8-й час вечера. Хочу отдохнуть от починки белья, которой занимаюсь часа три подряд, и для этого прибегаю к моему единственному в этом доме собеседнику, к этой промокашечной тетради. Сейчас я хочу сказать ей: “Думали ли мы с тобой, что будет время, когда одной из самых живых струй непосредственного тепла в повседневном моем существовании – будет Шура, домработница Шура, которая вносила столько мелких шипов в повседневность нашу в 1942–1943 году. Да и раньше. Правда, и в те времена, в 1941 году, она совершила целый подвиг любви и мужества, когда не хотела уйти домой, проводивши меня на Киевский вокзал, пока я не сяду в вагон.

А сегодняшние слезы ее были вызваны двумя кусочками сахара, которые я почти силой заставила ее взять. “Разве ты не видишь, Шурочка, что ты обижаешь меня тем, что отказываешься, что я потому делюсь с тобой, что мне самой это приятно, что я люблю тебя”. Тут она окончательно заплакала, оглядываясь на дверь – не вошел бы кто-нибудь, и зашептала с украинской страстностью: “Я все, все чисто вижу. Вижу, что у вас у самих ничего нет. И какая ваша жизнь, разве ж я не вижу!..” Тут вошла бабушка, и Шура с испугом от меня отшатнулась. А я вернулась в мою щелку, точно выйдя из уэллсовского рая (в его “Зеленой калитке”).

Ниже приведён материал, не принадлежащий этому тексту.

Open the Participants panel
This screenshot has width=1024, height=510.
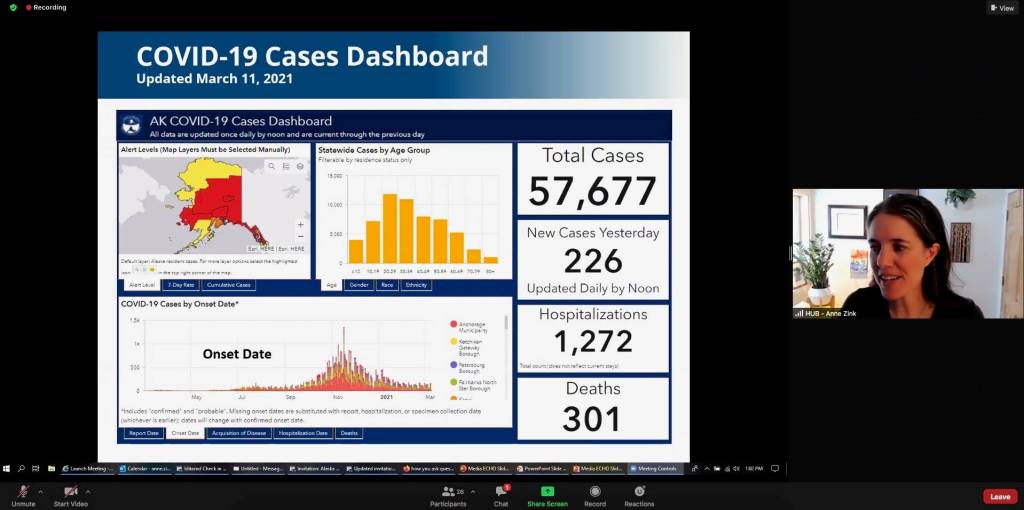(x=448, y=494)
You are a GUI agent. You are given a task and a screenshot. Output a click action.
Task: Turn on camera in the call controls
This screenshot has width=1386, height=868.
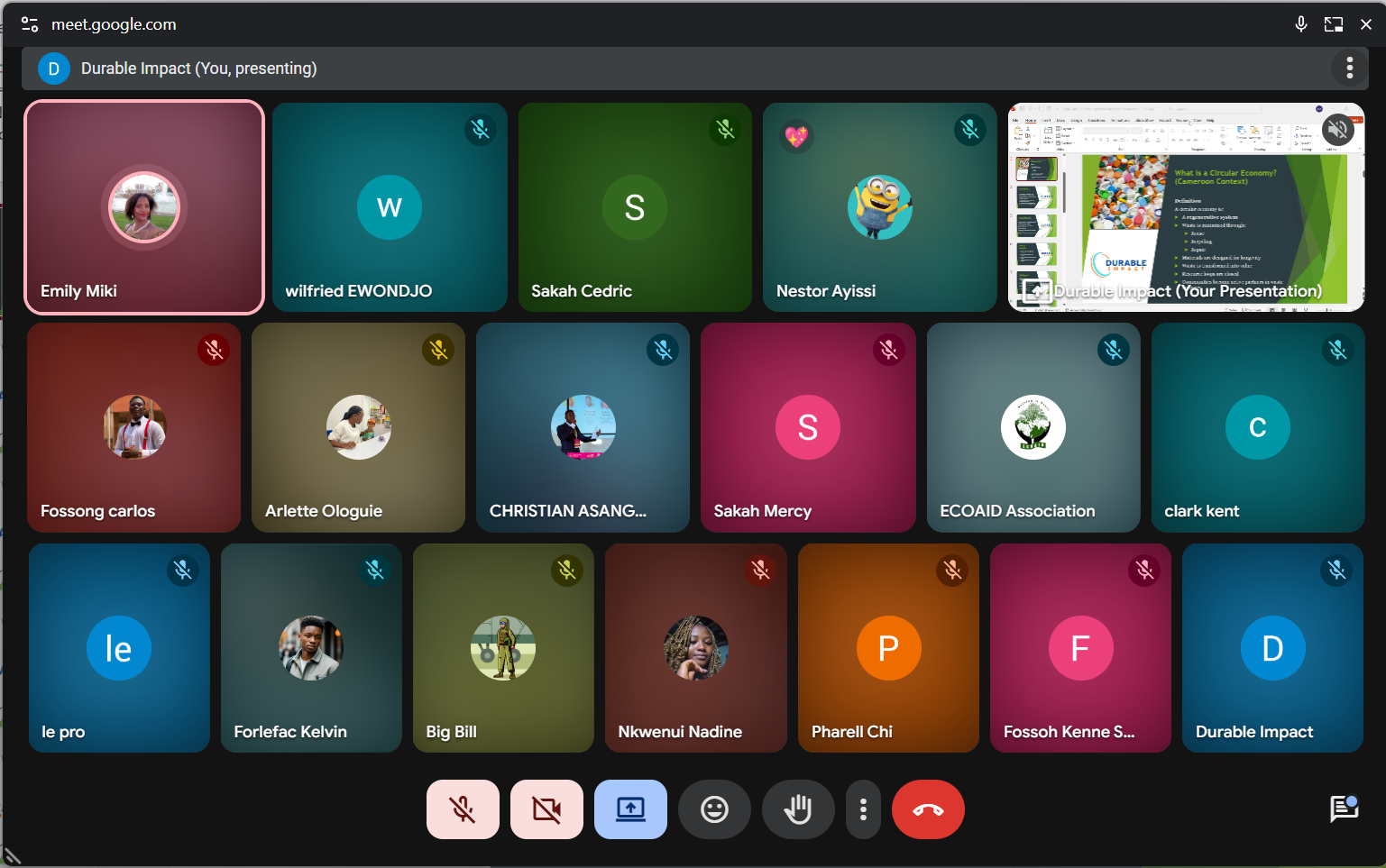546,809
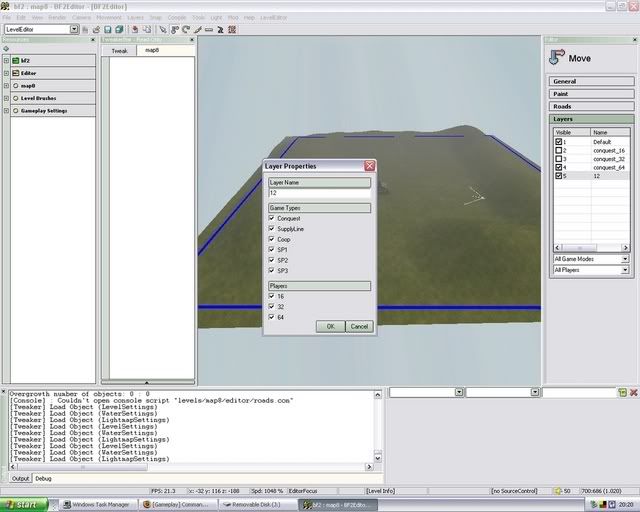The width and height of the screenshot is (640, 512).
Task: Click the redo arrow in the toolbar
Action: (146, 30)
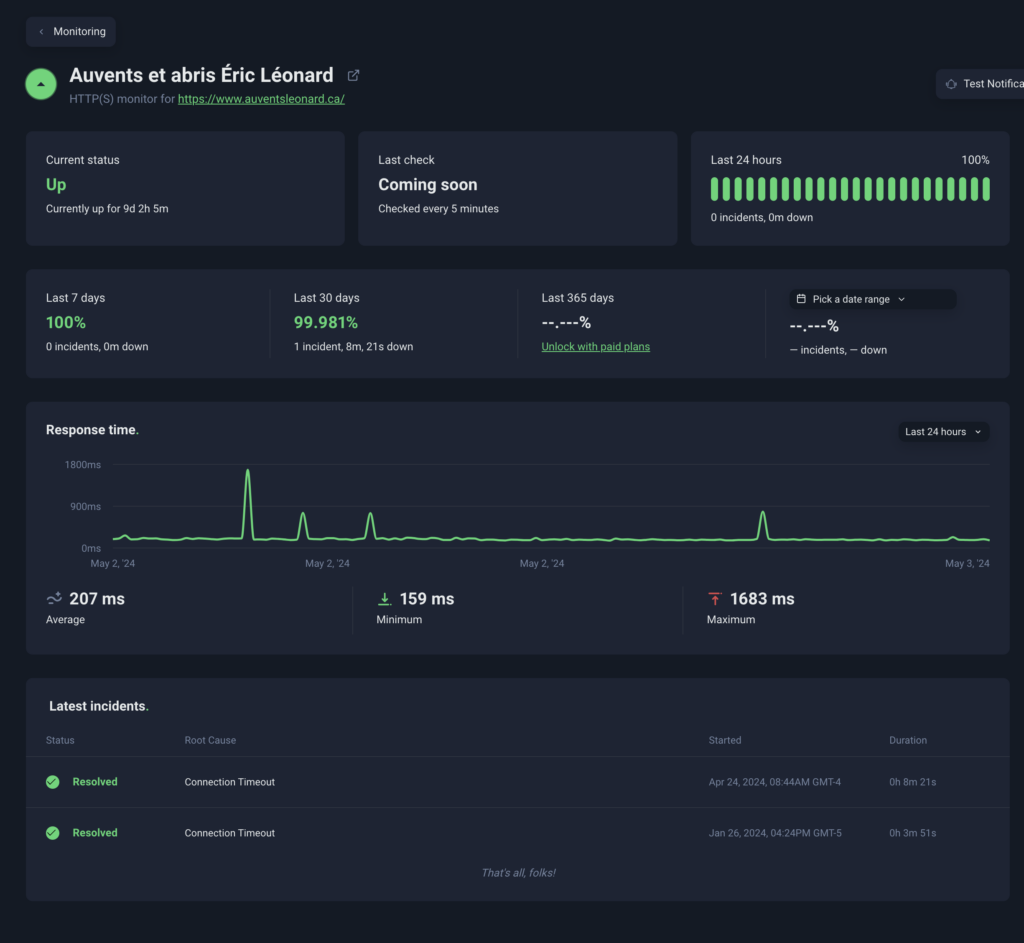The width and height of the screenshot is (1024, 943).
Task: Open the Last 24 hours chart dropdown
Action: pos(943,432)
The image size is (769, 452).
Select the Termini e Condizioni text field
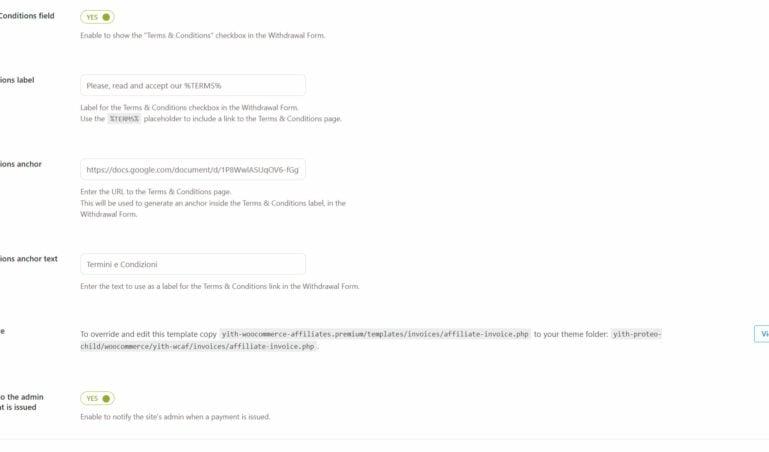click(x=193, y=264)
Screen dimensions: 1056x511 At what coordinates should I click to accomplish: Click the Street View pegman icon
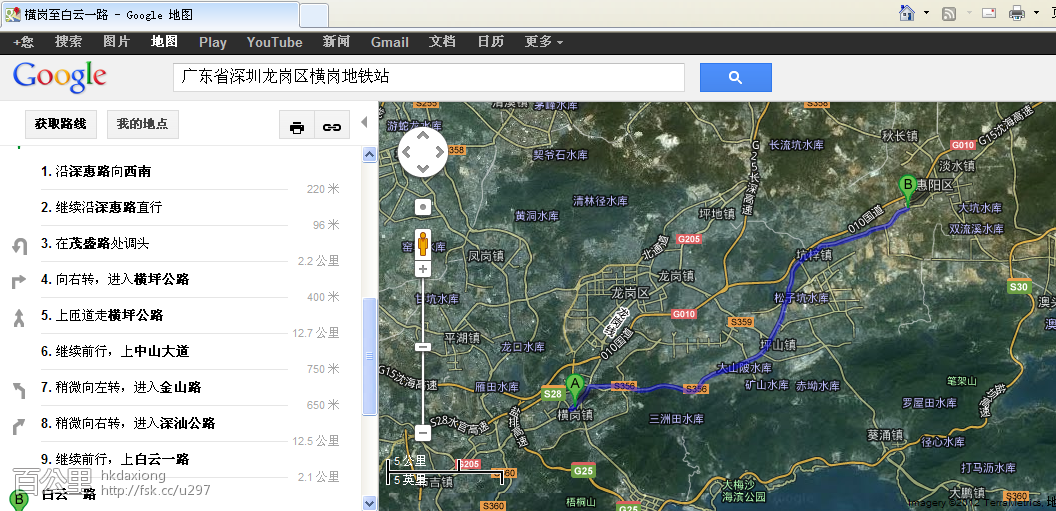pos(423,243)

2 часа дня. Еще одно “событие” в микрокосмосе нашей квартиры. Так как сегодня воскресенье, генерал наш дома и по обыкновению целое утро занят разборкой, укладкой и переукладкой каких-то чемоданов, баулов, корзин, ревизией шкафов. Мне тоже пришлось не один раз продефилировать мимо него в вестибюле, где он больше всего пребывал (вестибюль – дорога и на кухню, и в ванную, и в уборную). И каждый раз, когда мы сталкивались, как и всегда в эти годы под одним кровом, он, точно пораженный неожиданным и неприятным впечатлением, опустив голову, молча отшатывался от меня или, повернув спину, убегал в открытую дверь. Не знаю почему, именно сегодня мне вдруг показалось необходимым найти выход из наших позиций вооруженного псевдомира. Вернее – вооруженного отсутствия каких бы то ни было человеческих отношений, кроме неприятных встреч в коридоре, в вестибюле, на кухне. Полчаса тому назад, когда он в третий или четвертый раз отпрянул от меня и бросился из прихожей в свою комнату, к самому окну, я остановилась в дверях и громко окликнула его по имени. Он удивленно воззрился и военным маршем приблизился ко мне с настороженным вопросительным видом. В серых выпуклых глазах были недоверчивость и холод и готовность к открытию враждебных действий.